Do We Need Jesus in Our Death Penalty Conversation?

   A leading voice in the Southern Baptist community, Albert Mohler, president of The Southern Baptist Theological Seminary, responded to the tragic botched execution in Oklahoma earlier this month with this statement to CNN this week:
"Should Christians support the death penalty today? I believe that Christians should hope, pray and strive for a society in which the death penalty, rightly and rarely applied, would make moral sense." 
His 1200-word opinion piece went on to say that he worried that the use of the death penalty would decline in the US and that Christians should stand up and work to defend the death penalty. Read the entire piece on His argument included some references to Scripture - he mentions that Moses, David, and Saul (later Paul) all committed murder, but were not executed - but he leaves out one notable, and often very quotable source: Jesus.
   Before I go on, I should say that I have personally been against the death penalty for a couple of decades now. The evidence, as I see it, points to the overwhelming slant based on personal economics and race. That doesn't even mention that the latest studies find at as many as one in twenty-five persons executed are actually innocent! The United Methodist Church's official stance, crafted at the quadrennial General Conference, includes this statement:
We believe the death penalty denies the power of Christ to redeem, restore and transform all human beings. 
   It was Shane Claiborne's take on all of this that caught my attention this week, though. He was the first to note Jesus' absence from Mohler's statement. Here are snippets of Claiborne's article:
Consistently, Jesus said things like “I did not come for the healthy but for the sick, not for the righteous but for the sinners”…“blessed are the merciful for they will be shown mercy”…“inasmuch as you forgive you will be forgiven”…“judge not lest you be judged”…“You’ve heard it said ‘an eye for an eye’ but I tell you there is another way....” We dare not forget the story – of a God who so loved the world that Jesus was sent, not to condemn the world but to save it.   We must not forget that much of the Bible was written by murderers who were given a second chance.

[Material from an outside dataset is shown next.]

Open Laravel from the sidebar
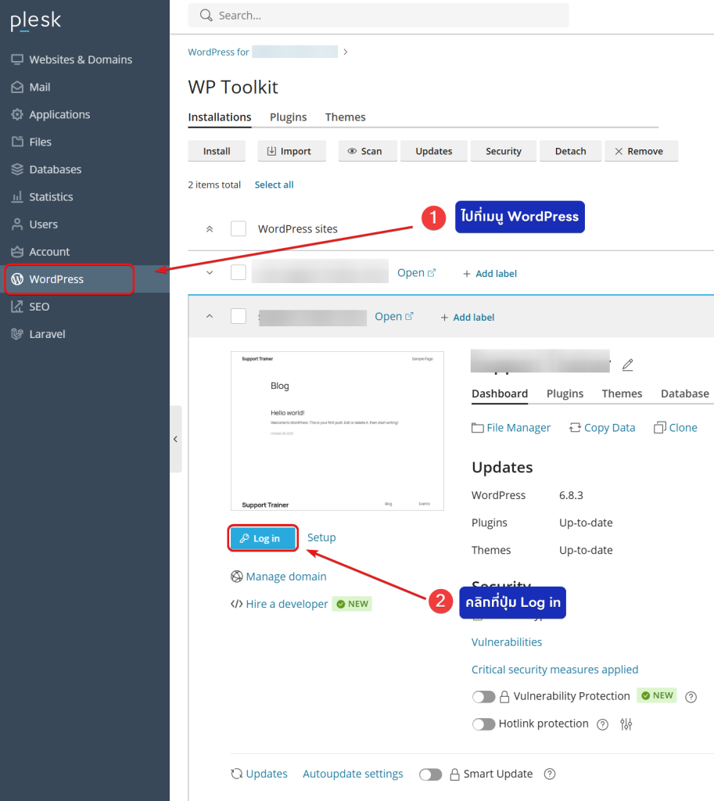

Moses. David. Paul. The Bible would be much shorter without grace.
   What do you think about the death penalty? Since it's return in the US in 1977, is murder down? Does it work. And finally, do we need Jesus in our conversations about the death penalty, gun rights, healthcare, taxes, Little League baseball, and all of the other stuff that occupies our attention? I think yes.
   Grace and Peace, Scott


  1. An excellent post, Scott. I'd like to reprint it in our "Best of the Blogs" collection on United Methodist Insight, Please respond to Thanks!

  2. You asked many questions at the end of your expression of your personal opinion, too many to answer in one comment. So I will answer the first three. I think the death penalty for murder remains as valid as God and Jesus declared that it is. Murder is down in the US since the death penalty began to be used again after 1977. The death penalty works in a variety of ways. Most importantly it provides an approach to justice for murder victims with an abundance of mercy for the murderers. Second, it prevents murderers from killing again. Third, it provides a major benefit for murderers by helping to focus their thoughts on the power of Christ to redeem, restore and transform them. That is a focus that murderers almost always prevent their victims from having. The words of Jesus are important with respect to this issue as when He taught with the parable of the tenants. The absence of any words of Jesus in opposition to the death penalty for murder is also important.